(Dataset entries)
-- -- --
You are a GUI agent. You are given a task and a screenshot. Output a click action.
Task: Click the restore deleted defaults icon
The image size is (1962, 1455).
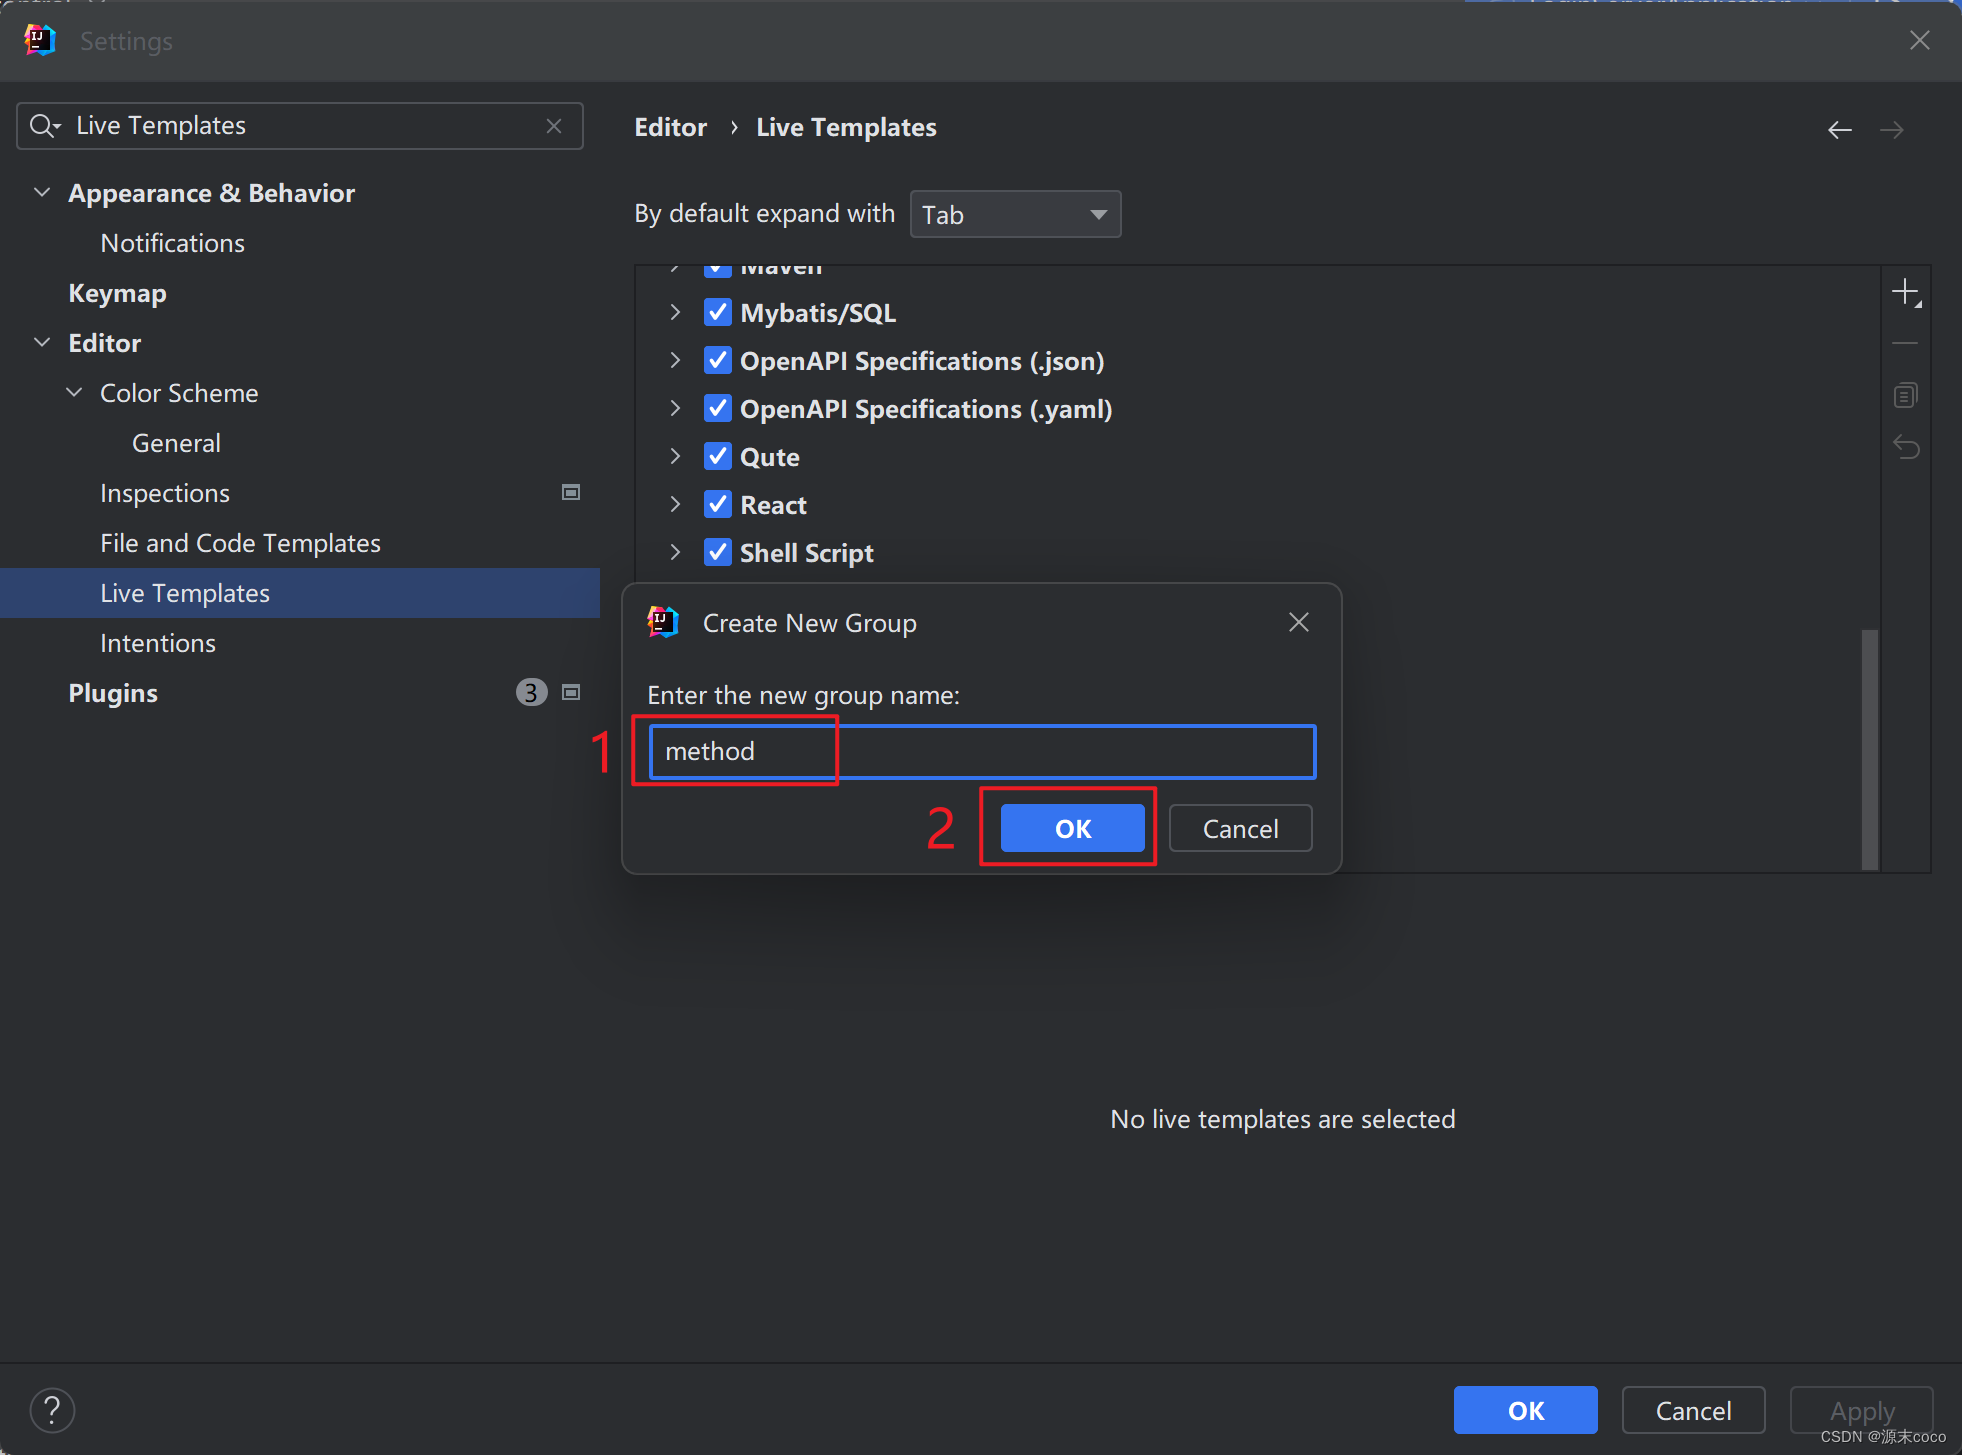1905,447
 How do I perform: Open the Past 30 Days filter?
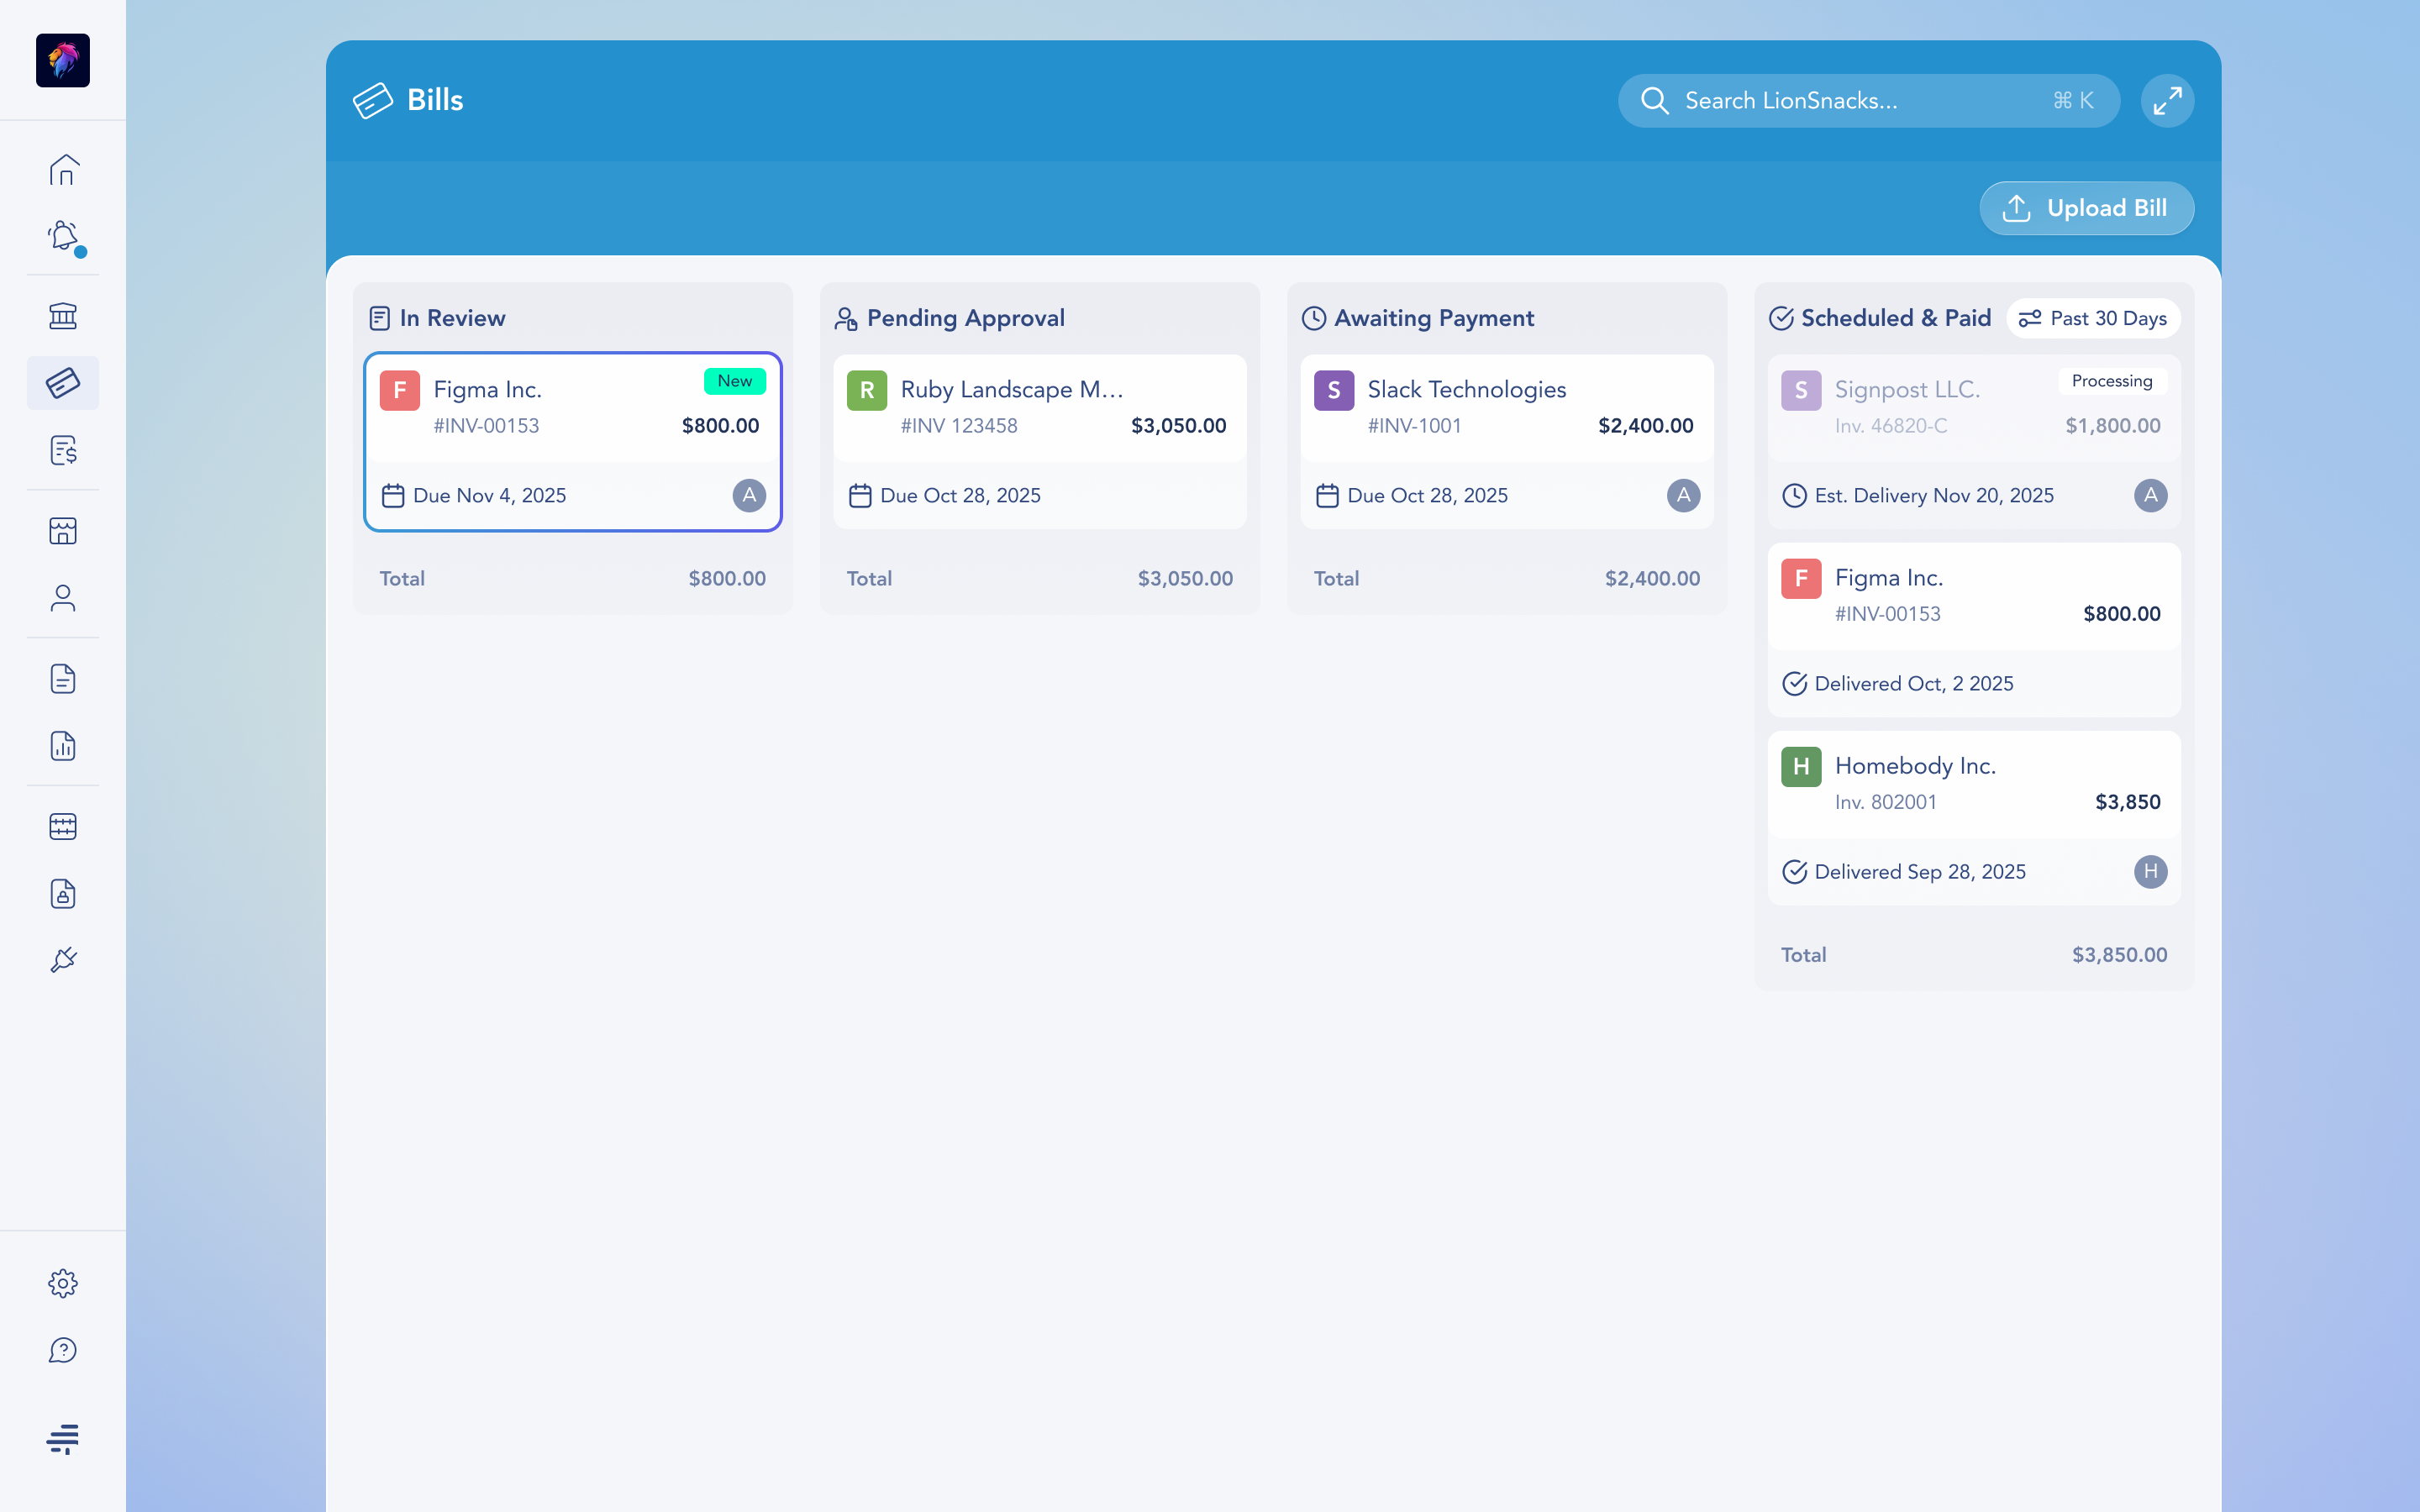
-- -- --
| Task requirements |
Without the pictures, give the entries above back exactly.

| Output of the exercise |
You are a GUI agent. You are given a task and a screenshot. Output a click action.
Task: Click the restore deleted defaults icon
The image size is (1962, 1455).
1905,447
 How do I perform: Open the Past 30 Days filter?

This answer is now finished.